Supreme Court likely to agree with schools in closely watched religious freedom cases, expert predicts

Author: Shannon Roddel

ND Experts

Richard Garnett

Richard Garnett

Notre Dame Law School

Supreme Court

On May 11, the Supreme Court of the United States will hear oral arguments, using its new telephonic procedure, in two closely watched religious freedom cases, Our Lady of Guadalupe School v. Morrissey-Berru and St. James School v. Biel, on whether courts can hear employee discrimination cases brought by teachers at Catholic schools.

Rick Garnett
Richard Garnett

Both “very important” cases involve the First Amendment right of religious institutions, including schools, to select their own leaders, teachers and ministers, and the justices are likely to agree with the schools, according to Notre Dame Law School Professor Richard Garnett, director of the University of Notre Dame’s Program on Church, State & Society.

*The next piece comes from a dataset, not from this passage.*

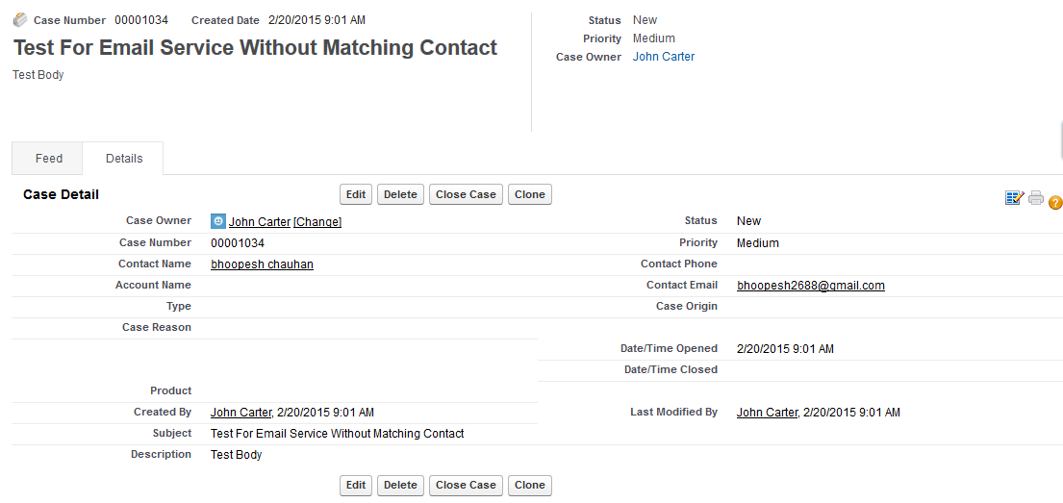Click the bhoopesh2688@gmail.com email link
The image size is (1063, 503).
811,286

“Eight years ago,” Garnett said, “the justices unanimously affirmed that religious institutions, not government officials or secular courts, have the authority to decide who will and will not serve as a minister. They all agreed that secular employment-discrimination law cannot be used to supervise or second-guess what are essentially religious decisions about ministry. As the justices recognized, this rule is necessary both to protect the free exercise of religion and also to safeguard the separation of church and state.”

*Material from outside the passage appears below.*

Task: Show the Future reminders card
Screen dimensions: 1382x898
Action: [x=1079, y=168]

“Both cases involve teachers in religious schools who are closely involved in the religious education and formation of young students,” Garnett explained. “The facts that their duties are not limited to theology instruction or that they are not ordained clergy do not matter. It is clear that their role is, and is understood as, a ministerial one, and secular courts are not in a good position to second-guess or override religious institutions’ decisions about their ministerial employees’ role.”

Garnett says the claim that employment discrimination laws must apply fully to teachers in parochial schools reflects a misunderstanding of those laws, and of the secular government’s limited authority over essentially religious matters.

“These cases are not, as some have complained, about a supposed right of churches to ‘ignore’ civil rights laws,” he said. “Quite the contrary. These cases are about protecting the civil and constitutional rights of religious institutions to decide religious questions for themselves. Governments lack power regarding these questions.

“The justices are likely to re-affirm their unanimous ruling in the 2012 Hosanna-Tabor case,” Garnett said, “and to reject the lower court’s effort to narrow significantly the reach of that ruling.”